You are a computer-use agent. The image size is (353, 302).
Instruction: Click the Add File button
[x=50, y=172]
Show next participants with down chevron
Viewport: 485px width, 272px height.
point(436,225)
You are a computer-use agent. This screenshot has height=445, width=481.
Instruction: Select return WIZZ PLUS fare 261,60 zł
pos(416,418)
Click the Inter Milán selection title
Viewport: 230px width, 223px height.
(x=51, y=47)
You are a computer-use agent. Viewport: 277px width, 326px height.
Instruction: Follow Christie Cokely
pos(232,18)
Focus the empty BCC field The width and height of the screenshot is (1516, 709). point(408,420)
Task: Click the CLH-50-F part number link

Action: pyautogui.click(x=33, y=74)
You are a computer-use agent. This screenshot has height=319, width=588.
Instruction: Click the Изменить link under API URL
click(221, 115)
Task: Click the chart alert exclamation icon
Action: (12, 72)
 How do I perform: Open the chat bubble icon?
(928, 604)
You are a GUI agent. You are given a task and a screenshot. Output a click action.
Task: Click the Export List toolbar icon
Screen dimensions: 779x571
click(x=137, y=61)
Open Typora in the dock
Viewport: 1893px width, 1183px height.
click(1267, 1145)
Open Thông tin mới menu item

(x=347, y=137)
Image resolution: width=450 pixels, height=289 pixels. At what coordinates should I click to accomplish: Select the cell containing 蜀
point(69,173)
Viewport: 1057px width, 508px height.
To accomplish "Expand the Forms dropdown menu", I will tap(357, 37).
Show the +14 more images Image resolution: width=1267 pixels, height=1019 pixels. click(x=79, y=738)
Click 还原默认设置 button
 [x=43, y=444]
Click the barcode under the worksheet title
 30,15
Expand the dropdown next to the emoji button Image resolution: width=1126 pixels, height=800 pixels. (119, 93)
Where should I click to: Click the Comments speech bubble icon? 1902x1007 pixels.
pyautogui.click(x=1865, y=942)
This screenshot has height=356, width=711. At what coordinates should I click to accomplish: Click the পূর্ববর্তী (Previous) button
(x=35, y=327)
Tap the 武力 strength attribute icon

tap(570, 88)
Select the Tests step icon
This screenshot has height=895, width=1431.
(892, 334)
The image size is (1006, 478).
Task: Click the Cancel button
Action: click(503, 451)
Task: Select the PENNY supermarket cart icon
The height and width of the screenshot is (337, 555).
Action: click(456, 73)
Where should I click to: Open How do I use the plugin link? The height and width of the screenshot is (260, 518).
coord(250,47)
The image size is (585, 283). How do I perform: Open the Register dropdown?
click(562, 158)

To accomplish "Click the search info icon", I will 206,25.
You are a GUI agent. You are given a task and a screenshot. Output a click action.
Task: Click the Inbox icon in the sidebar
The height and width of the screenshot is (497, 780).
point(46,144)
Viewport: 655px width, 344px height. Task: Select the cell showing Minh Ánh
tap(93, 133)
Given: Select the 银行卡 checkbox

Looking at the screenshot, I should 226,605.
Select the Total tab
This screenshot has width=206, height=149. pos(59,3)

WHAT IS BEING ASKED: Which of the lines in the material above contain "will"? Copy each one out.

REPLY:
To accomplish "Expand the Forms dropdown menu", I will tap(357, 37).
To accomplish "Click the search info icon", I will 206,25.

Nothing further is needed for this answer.